##### RECORDS PROVIDED
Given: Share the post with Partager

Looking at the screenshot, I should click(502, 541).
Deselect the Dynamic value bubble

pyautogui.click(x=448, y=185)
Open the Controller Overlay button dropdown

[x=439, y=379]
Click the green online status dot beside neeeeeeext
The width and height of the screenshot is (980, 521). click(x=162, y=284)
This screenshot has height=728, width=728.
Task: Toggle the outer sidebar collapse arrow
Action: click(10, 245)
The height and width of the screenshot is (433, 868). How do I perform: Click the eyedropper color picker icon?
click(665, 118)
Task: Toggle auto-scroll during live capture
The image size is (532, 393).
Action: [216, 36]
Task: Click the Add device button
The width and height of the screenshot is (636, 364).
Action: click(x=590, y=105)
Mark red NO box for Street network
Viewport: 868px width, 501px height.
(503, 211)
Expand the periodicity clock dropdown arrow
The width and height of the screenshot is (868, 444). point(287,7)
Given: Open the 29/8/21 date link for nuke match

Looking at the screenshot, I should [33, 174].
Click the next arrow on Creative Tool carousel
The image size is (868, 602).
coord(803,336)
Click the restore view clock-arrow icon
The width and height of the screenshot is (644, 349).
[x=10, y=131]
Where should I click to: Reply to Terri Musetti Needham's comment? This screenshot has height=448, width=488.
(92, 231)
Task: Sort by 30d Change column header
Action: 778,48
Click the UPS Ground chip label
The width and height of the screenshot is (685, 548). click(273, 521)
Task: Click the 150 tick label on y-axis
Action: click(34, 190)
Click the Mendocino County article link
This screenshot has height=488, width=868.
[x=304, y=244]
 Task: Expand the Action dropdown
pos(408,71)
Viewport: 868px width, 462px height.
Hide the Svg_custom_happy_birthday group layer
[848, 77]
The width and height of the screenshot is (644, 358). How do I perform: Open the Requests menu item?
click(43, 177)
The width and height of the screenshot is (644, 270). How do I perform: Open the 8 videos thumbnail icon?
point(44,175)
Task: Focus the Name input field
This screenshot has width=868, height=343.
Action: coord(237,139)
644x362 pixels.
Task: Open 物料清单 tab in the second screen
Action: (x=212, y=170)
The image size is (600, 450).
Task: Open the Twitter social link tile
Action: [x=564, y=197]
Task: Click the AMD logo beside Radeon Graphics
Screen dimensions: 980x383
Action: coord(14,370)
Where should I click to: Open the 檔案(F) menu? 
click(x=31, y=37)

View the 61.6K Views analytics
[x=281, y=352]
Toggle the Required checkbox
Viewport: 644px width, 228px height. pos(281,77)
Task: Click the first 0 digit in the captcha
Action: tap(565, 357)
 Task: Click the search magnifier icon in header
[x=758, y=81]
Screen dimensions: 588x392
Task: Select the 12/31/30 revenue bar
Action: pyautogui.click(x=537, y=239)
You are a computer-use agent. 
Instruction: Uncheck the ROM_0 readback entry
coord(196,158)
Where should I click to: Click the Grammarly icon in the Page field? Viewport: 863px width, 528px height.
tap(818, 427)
##########
> [WHAT THE TASK ASKS]: Set all of the material down once more, unchanged.

> [OUTPUT FOR THIS TASK]:
Given: Share the post with Partager

Looking at the screenshot, I should click(502, 541).
Deselect the Dynamic value bubble

pyautogui.click(x=448, y=185)
Open the Controller Overlay button dropdown

[x=439, y=379]
Click the green online status dot beside neeeeeeext
The width and height of the screenshot is (980, 521). click(x=162, y=284)
This screenshot has height=728, width=728.
Task: Toggle the outer sidebar collapse arrow
Action: click(10, 245)
The height and width of the screenshot is (433, 868). How do I perform: Click the eyedropper color picker icon?
click(665, 118)
Task: Toggle auto-scroll during live capture
The image size is (532, 393).
Action: [216, 36]
Task: Click the Add device button
The width and height of the screenshot is (636, 364).
Action: click(x=590, y=105)
Mark red NO box for Street network
Viewport: 868px width, 501px height.
(503, 211)
Expand the periodicity clock dropdown arrow
The width and height of the screenshot is (868, 444). point(287,7)
Given: Open the 29/8/21 date link for nuke match

Looking at the screenshot, I should [33, 174].
Click the next arrow on Creative Tool carousel
The image size is (868, 602).
coord(803,336)
Click the restore view clock-arrow icon
The width and height of the screenshot is (644, 349).
[x=10, y=131]
Where should I click to: Reply to Terri Musetti Needham's comment? This screenshot has height=448, width=488.
(92, 231)
Task: Sort by 30d Change column header
Action: 778,48
Click the UPS Ground chip label
The width and height of the screenshot is (685, 548). click(273, 521)
Task: Click the 150 tick label on y-axis
Action: click(34, 190)
Click the Mendocino County article link
This screenshot has height=488, width=868.
[x=304, y=244]
 Task: Expand the Action dropdown
pos(408,71)
Viewport: 868px width, 462px height.
Hide the Svg_custom_happy_birthday group layer
[848, 77]
The width and height of the screenshot is (644, 358). How do I perform: Open the Requests menu item?
click(43, 177)
The width and height of the screenshot is (644, 270). How do I perform: Open the 8 videos thumbnail icon?
point(44,175)
Task: Focus the Name input field
This screenshot has width=868, height=343.
Action: coord(237,139)
644x362 pixels.
Task: Open 物料清单 tab in the second screen
Action: (x=212, y=170)
The image size is (600, 450).
Task: Open the Twitter social link tile
Action: [x=564, y=197]
Task: Click the AMD logo beside Radeon Graphics
Screen dimensions: 980x383
Action: coord(14,370)
Where should I click to: Open the 檔案(F) menu? 
click(x=31, y=37)

View the 61.6K Views analytics
[x=281, y=352]
Toggle the Required checkbox
Viewport: 644px width, 228px height. pos(281,77)
Task: Click the first 0 digit in the captcha
Action: tap(565, 357)
 Task: Click the search magnifier icon in header
[x=758, y=81]
Screen dimensions: 588x392
Task: Select the 12/31/30 revenue bar
Action: pyautogui.click(x=537, y=239)
You are a computer-use agent. 
Instruction: Uncheck the ROM_0 readback entry
coord(196,158)
Where should I click to: Click the Grammarly icon in the Page field? Viewport: 863px width, 528px height.
tap(818, 427)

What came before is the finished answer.